I do have a few minor niggles with the book that stop me from giving it a five-star rating. I didn’t like the detailed medical information, particularly the descriptions of what happens when Nicholas performs or supervises heart surgery. I am sure Jodi Picoult did her research thoroughly and probably had her scenes checked by those who work in this field but it wasn’t necessary to the story and made me feel very squeamish. A hint here and there would have been sufficient.

I also found myself cringing at some of the very dated information about babies - I know that solids were recommended at three months back in the ‘90s, but don’t believe that, even then, a baby at less than six months would be ‘promoted’ to a front-facing car seat.
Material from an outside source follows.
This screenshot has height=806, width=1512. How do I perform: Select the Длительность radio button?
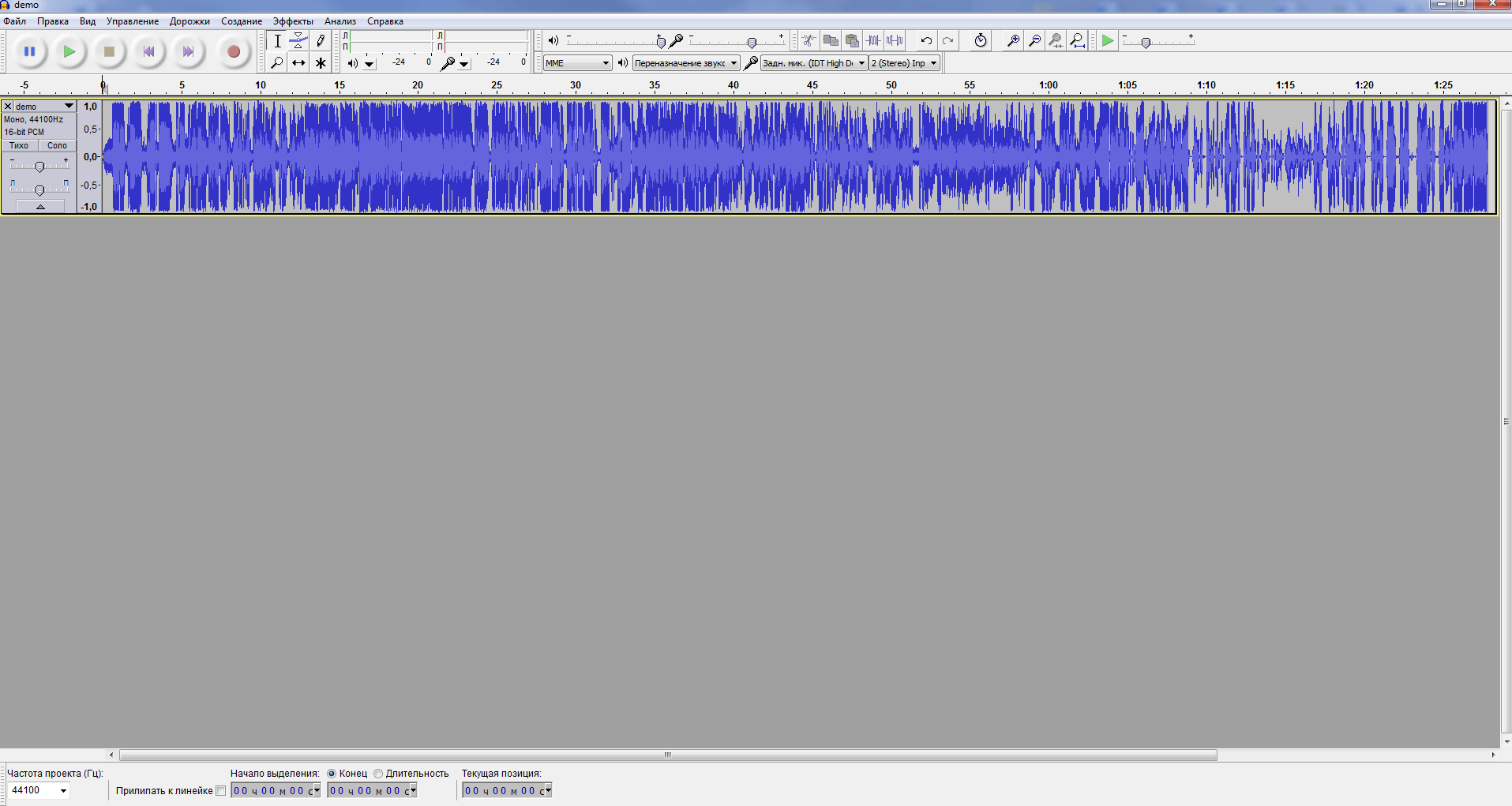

Nor is it likely that a baby of this age would use even a couple of words as clearly as Max does. But what disturbed me most is that Paige runs away when she has been breastfeeding Max around the clock; yet there’s no mention at all of the painful engorgement (and, quite likely, infection) that she would have suffered as a result.

They’re minor details, but they jarred. This is, though, in a sense a a compliment to the author because the characters got under my skin so much that I felt they were real. But it bugged me that her medical research was (I assume) thorough and meticulous, yet some of her descriptions of a young baby were not really appropriate.

Nevertheless, overall I thought this an excellent book and would recommend it highly.